[Start Provided records]

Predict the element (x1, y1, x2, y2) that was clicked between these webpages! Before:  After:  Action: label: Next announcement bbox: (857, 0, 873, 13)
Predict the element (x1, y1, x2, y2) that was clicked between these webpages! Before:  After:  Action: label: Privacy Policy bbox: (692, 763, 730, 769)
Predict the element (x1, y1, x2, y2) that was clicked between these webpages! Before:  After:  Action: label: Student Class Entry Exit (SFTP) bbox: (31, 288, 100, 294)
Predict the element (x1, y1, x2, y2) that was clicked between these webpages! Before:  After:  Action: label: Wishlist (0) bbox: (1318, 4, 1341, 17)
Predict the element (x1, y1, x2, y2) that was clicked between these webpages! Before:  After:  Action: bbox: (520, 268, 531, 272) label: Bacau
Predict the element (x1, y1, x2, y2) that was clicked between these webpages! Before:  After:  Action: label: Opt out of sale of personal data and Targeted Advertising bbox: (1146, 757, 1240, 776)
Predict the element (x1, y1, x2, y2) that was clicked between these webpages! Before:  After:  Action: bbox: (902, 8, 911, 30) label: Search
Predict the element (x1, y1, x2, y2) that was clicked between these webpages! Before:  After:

[End Provided records]

■ What to produce
Count the rows above that contain the string "SFTP", treating uppercase and lowercase as different, and give only the number.

■ In response
1